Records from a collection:

————————

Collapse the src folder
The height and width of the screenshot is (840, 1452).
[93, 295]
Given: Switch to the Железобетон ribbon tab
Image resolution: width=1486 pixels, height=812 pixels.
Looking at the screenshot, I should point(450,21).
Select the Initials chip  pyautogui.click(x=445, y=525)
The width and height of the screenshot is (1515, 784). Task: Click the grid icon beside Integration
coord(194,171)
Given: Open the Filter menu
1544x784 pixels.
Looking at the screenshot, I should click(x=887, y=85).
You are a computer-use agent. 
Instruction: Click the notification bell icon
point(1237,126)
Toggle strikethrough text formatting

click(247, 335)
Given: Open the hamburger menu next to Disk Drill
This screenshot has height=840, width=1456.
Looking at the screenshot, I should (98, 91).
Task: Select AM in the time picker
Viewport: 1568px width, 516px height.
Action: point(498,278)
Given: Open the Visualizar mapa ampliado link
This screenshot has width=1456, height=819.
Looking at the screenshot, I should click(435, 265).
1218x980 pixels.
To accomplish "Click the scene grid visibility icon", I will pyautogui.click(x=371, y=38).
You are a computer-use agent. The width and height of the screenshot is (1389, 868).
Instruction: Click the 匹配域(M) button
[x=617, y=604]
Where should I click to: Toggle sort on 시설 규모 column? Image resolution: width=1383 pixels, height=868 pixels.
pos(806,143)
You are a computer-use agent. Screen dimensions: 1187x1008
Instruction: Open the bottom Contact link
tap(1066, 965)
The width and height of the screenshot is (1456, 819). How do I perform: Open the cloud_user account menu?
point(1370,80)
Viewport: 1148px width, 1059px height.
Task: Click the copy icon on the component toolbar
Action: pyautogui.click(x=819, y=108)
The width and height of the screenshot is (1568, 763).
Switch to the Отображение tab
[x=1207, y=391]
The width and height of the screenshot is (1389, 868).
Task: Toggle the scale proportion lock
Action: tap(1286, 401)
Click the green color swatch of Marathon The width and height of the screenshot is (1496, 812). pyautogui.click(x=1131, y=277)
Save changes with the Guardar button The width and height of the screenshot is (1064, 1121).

————————

Exercise objective: Word for word, restate the lines of the data above that fall between the line holding "Given: Open the Filter menu" and the line holding "Given: Open the hamburger", inclusive, and no other lines.

Answer box:
Given: Open the Filter menu
1544x784 pixels.
Looking at the screenshot, I should click(x=887, y=85).
You are a computer-use agent. 
Instruction: Click the notification bell icon
point(1237,126)
Toggle strikethrough text formatting

click(247, 335)
Given: Open the hamburger menu next to Disk Drill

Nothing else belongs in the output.